## Compiti da svolgere
1. Riproduci fedelmente il passo del testo sulla trasparenza delle società controllate da "Le società sono" fino a "del medesimo decreto." compreso.
2. Stabilisci se ciascuna affermazione concorda con il testo sulla trasparenza delle società controllate. Rispondi sì o no e cita le parole del testo che lo decidono. (a) Se una società controllata non ha un sito web, è l'amministrazione controllante a mettere a disposizione una sezione del proprio sito. (b) Alle società controllate si applica la disciplina della trasparenza delle pubbliche amministrazioni senza alcun adattamento. (c) Di norma le funzioni del Responsabile della trasparenza sono svolte dal Responsabile per la prevenzione della corruzione.
3. Secondo il testo sulla trasparenza delle società controllate, come deve chiamarsi la sezione del sito web in cui le società controllate pubblicano i dati?

E’ onere dei singoli enti o società indicare, all’interno del Programma per la trasparenza, quali attività non sono di “pubblico interesse regolate dal diritto nazionale o dell’Unione europea”. Anche le attività acquisto di beni, di svolgimento di lavori e di gestione di risorse umane e finanziarie, sono sottoposte alla normativa sulla trasparenza (in quanto presumibilmente orientate a soddisfare anche esigenze connesse allo svolgimento di attività di pubblico interesse) salvo specifiche, motivate, indicazioni contrarie da parte dell’ente o società interessata. Dette attività, pertanto,.
Gli enti e le società dovrebbero distinguere più chiaramente le attività di pubblico interesse dalle attività commerciali:
·         a livello organizzativo (affidando tali attività ad uffici distinti)
·         a livello gestionale (individuando distinte regole applicate nello svolgimento delle attività),
·         a livello di gestione contabile (dando distinta rilevanza nei bilanci alle risorse impiegate, ai costi e ai risultati).
·         Attestare l’assolvimento degli obblighi di pubblicazione
·         Assicurare e promuovere l’istituto dell’ Accesso Civico

1.2.4.3.           SEZIONE “SOCIETA’ TRASPARENTE”
Le società controllate sono tenute anche a costituire sul proprio sito web una apposita Sezione denominata “Società trasparente” in cui pubblicare i dati ai sensi del d.lgs. n. 33 del 2013. Per limitare gli oneri derivanti dalla disciplina della trasparenza, qualora le società controllate non dispongano di un sito web, sarà cura delle amministrazioni controllanti rendere disponibile una sezione del proprio sito in cui le società controllate possano pubblicare i dati.
Considerate le peculiarità organizzative delle società controllate, il tipo di attività svolte (non tutte di pubblico interesse) e il regime privatistico, la disciplina della trasparenza prevista per le pubbliche amministrazioni è applicabile con i necessari adattamenti. L’allegato 1 delle Linee Guida indicano i principali adattamenti relativi agli obblighi di trasparenza che le società controllate dalle pubbliche amministrazioni sono tenute ad osservare.
Le società sono tenute a comunicare le informazioni di cui all’art. 22, co. 2, del d.lgs. n. 33 del 2013 ai soci pubblici[1], così come gli amministratori societari comunicano i dati concernenti il proprio incarico, pena la sanzione pecuniaria prevista dall’art. 47 del medesimo decreto.
1.2.4.4.           RESPONSABILE DELLA TRASPARENZA
L’organo di indirizzo della società controllata provvede, alla nomina del Responsabile della trasparenza le cui funzioni, secondo quanto previsto dall’art. 43, co. 1, del d.lgs. n. 33 del 2013 sono svolte, «di norma», dal Responsabile per la prevenzione della corruzione. Qualora la società nomini due soggetti distinti per le funzioni in materia di trasparenza e per quelle di prevenzione della corruzione, è necessario garantire un coordinamento tra i due soggetti.

## Sezione dati
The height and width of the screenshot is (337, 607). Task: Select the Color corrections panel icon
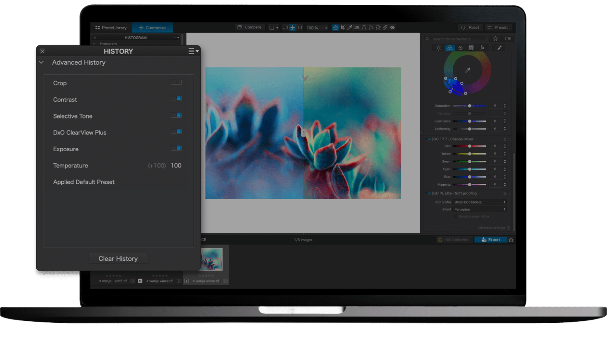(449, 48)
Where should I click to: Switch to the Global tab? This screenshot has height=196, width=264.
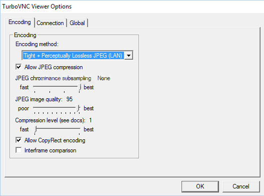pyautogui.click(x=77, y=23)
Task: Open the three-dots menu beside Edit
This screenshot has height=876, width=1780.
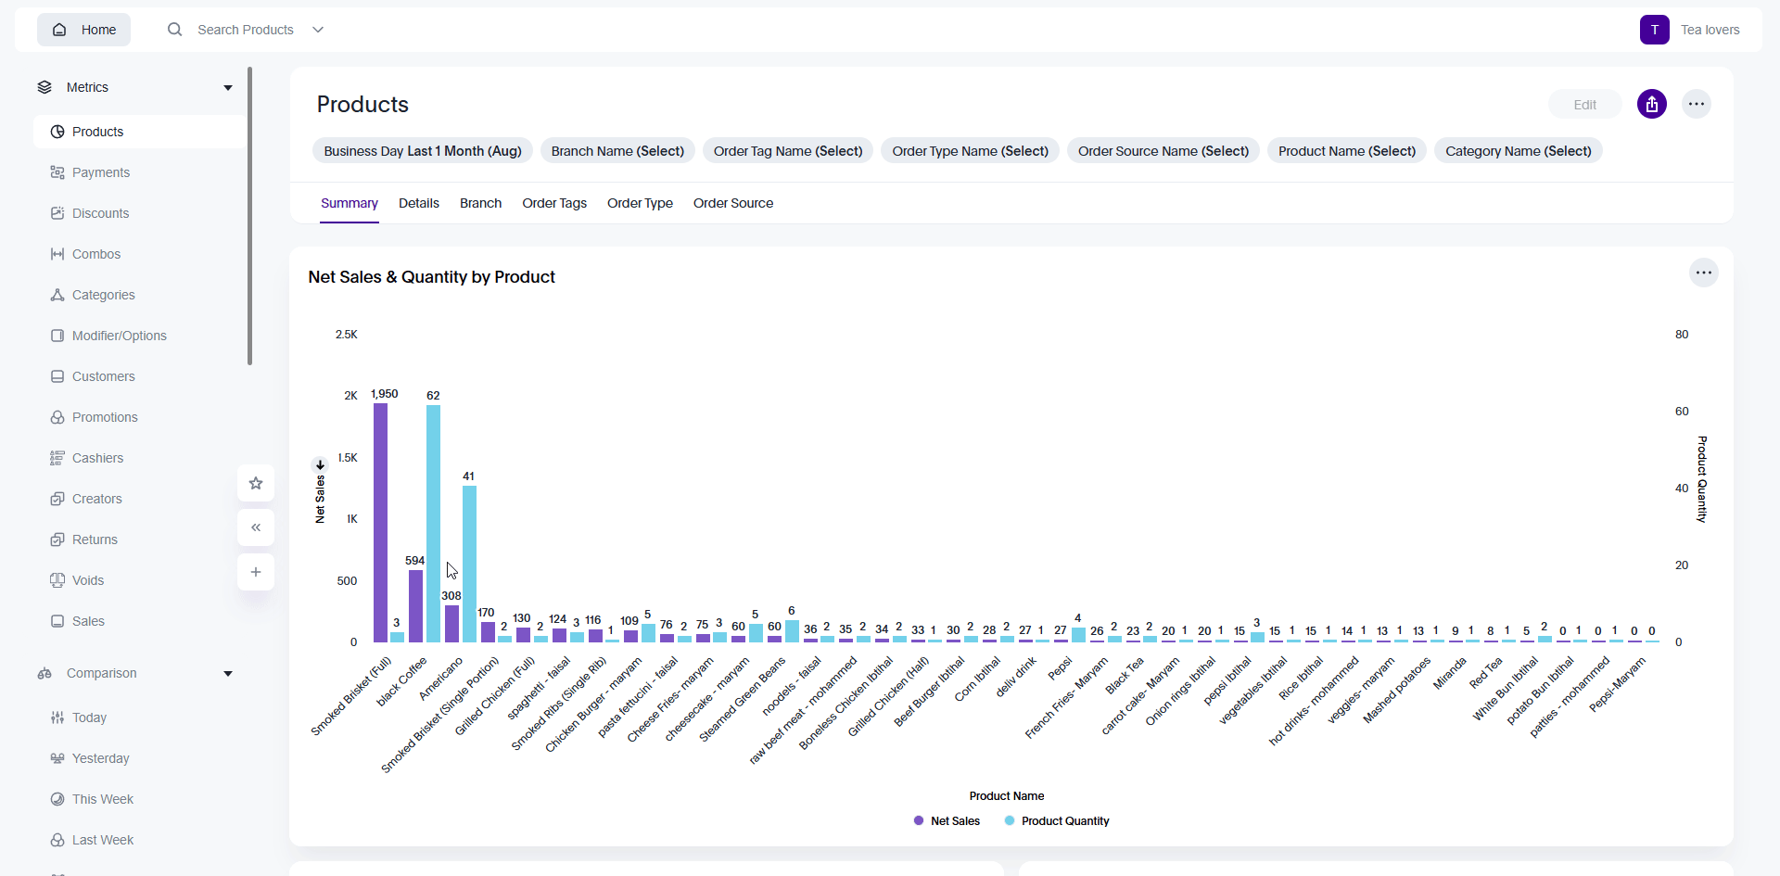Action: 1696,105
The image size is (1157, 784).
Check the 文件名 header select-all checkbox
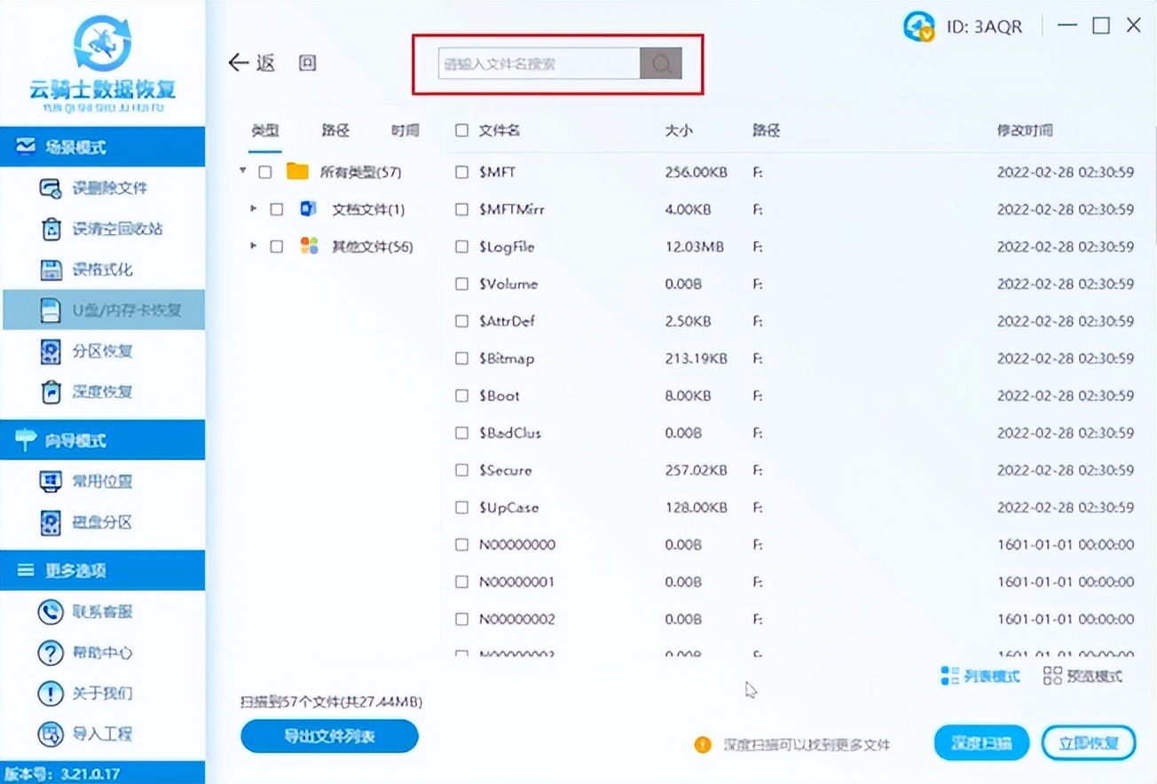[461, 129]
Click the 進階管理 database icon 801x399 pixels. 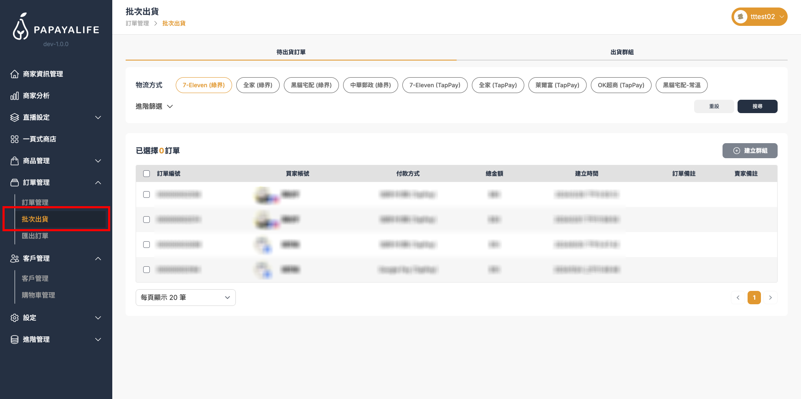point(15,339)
==
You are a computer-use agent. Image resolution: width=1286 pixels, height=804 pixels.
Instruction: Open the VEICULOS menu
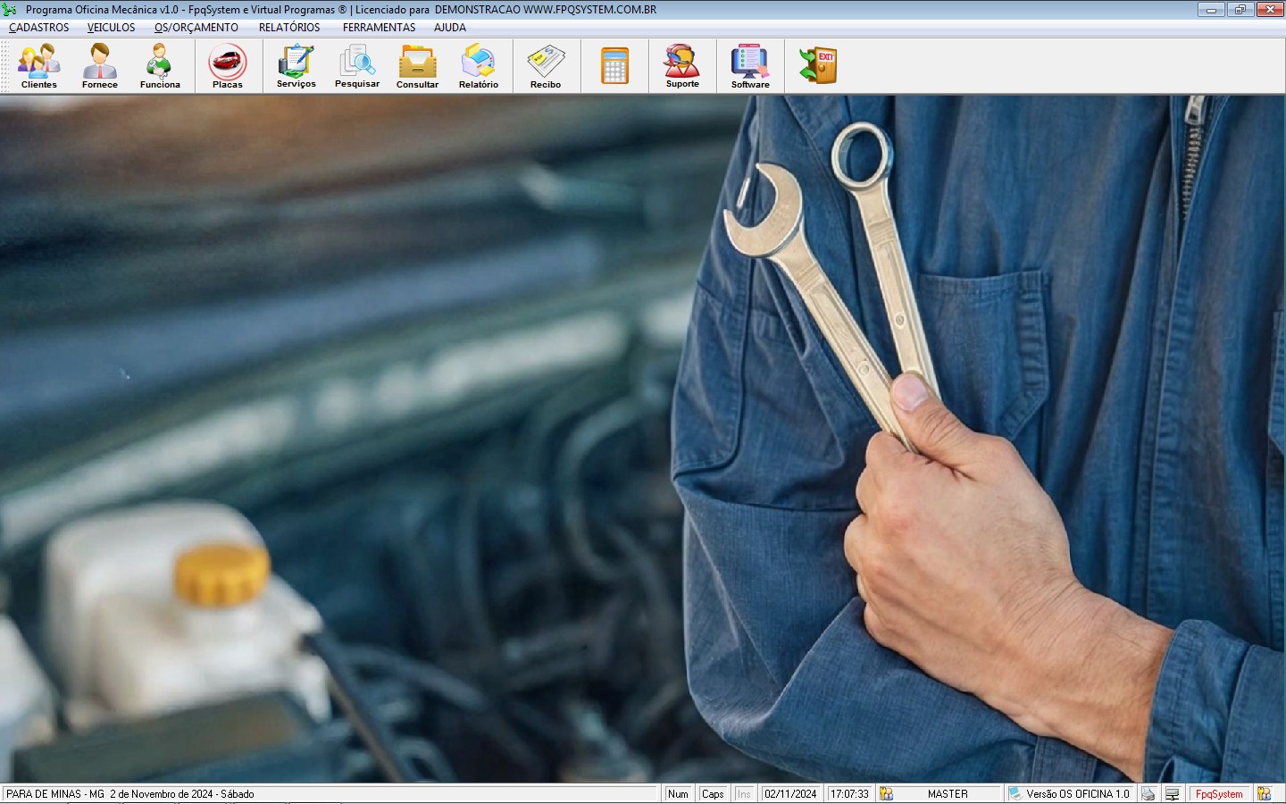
--
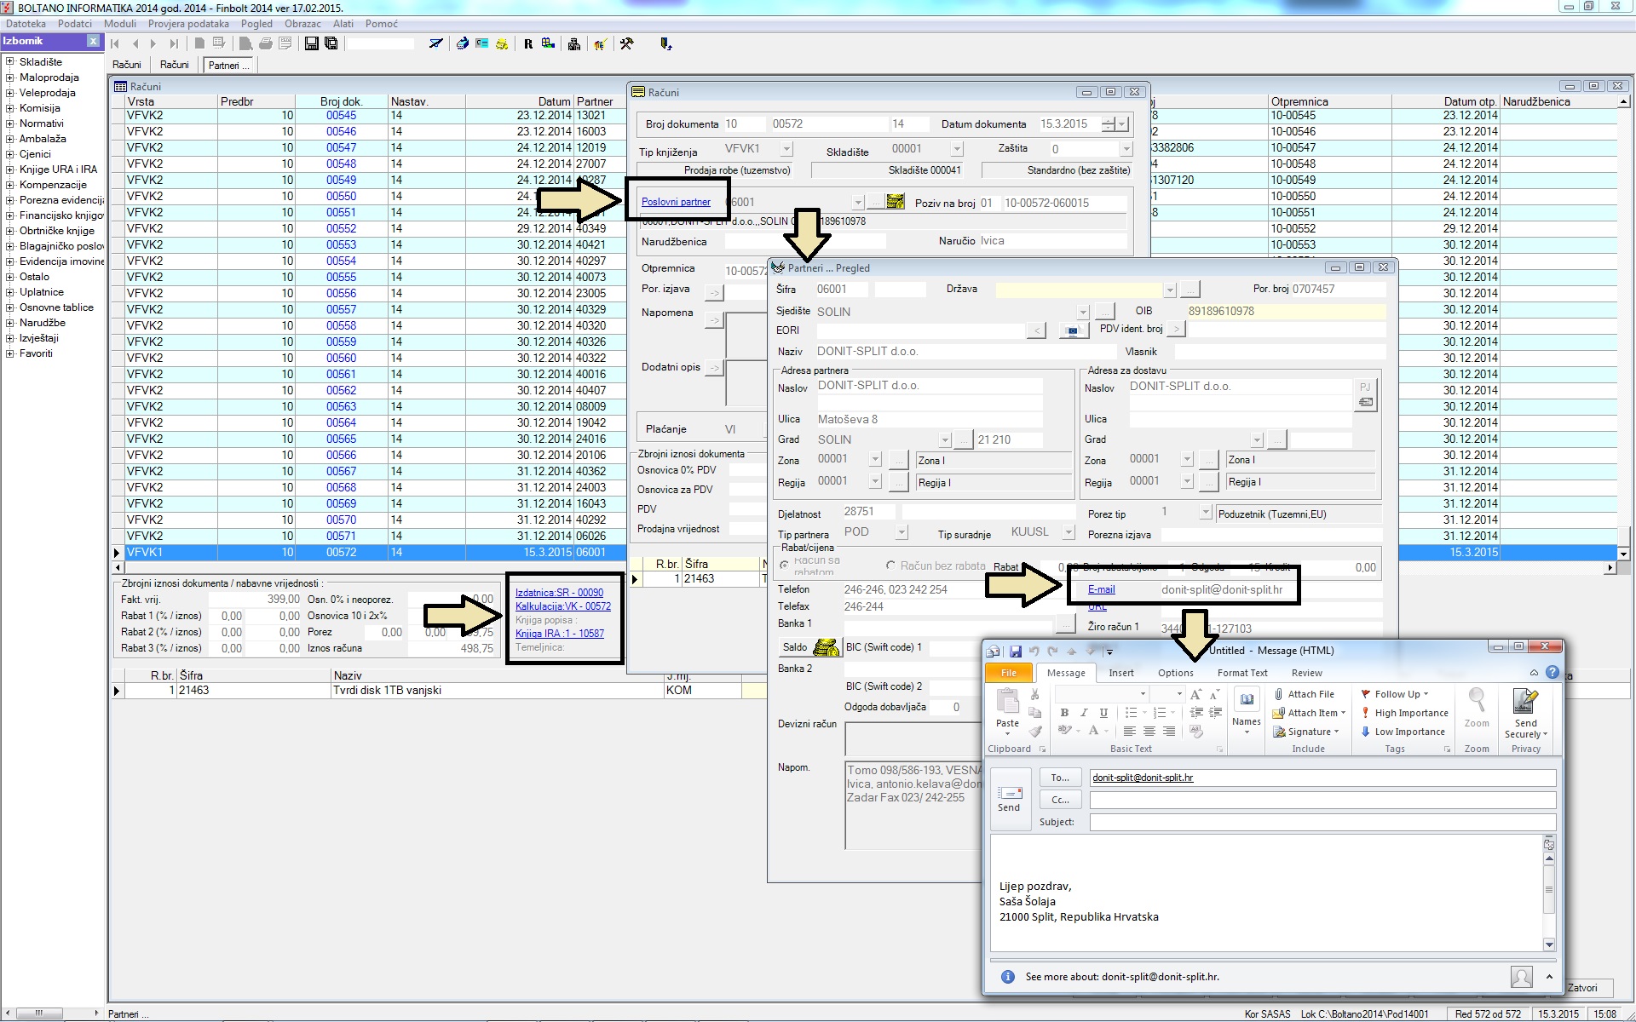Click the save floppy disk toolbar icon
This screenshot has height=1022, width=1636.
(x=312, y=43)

## Soluzioni dell'esercizio
1.
Le società sono tenute a comunicare le informazioni di cui all’art. 22, co. 2, del d.lgs. n. 33 del 2013 ai soci pubblici[1], così come gli amministratori societari comunicano i dati concernenti il proprio incarico, pena la sanzione pecuniaria prevista dall’art. 47 del medesimo decreto.

2.
(a) Sì: "qualora le società controllate non dispongano di un sito web, sarà cura delle amministrazioni controllanti rendere disponibile una sezione del proprio sito in cui le società controllate possano pubblicare i dati."
(b) No: "la disciplina della trasparenza prevista per le pubbliche amministrazioni è applicabile con i necessari adattamenti."
(c) Sì: "sono svolte, «di norma», dal Responsabile per la prevenzione della corruzione."

3. La sezione deve chiamarsi "Società trasparente".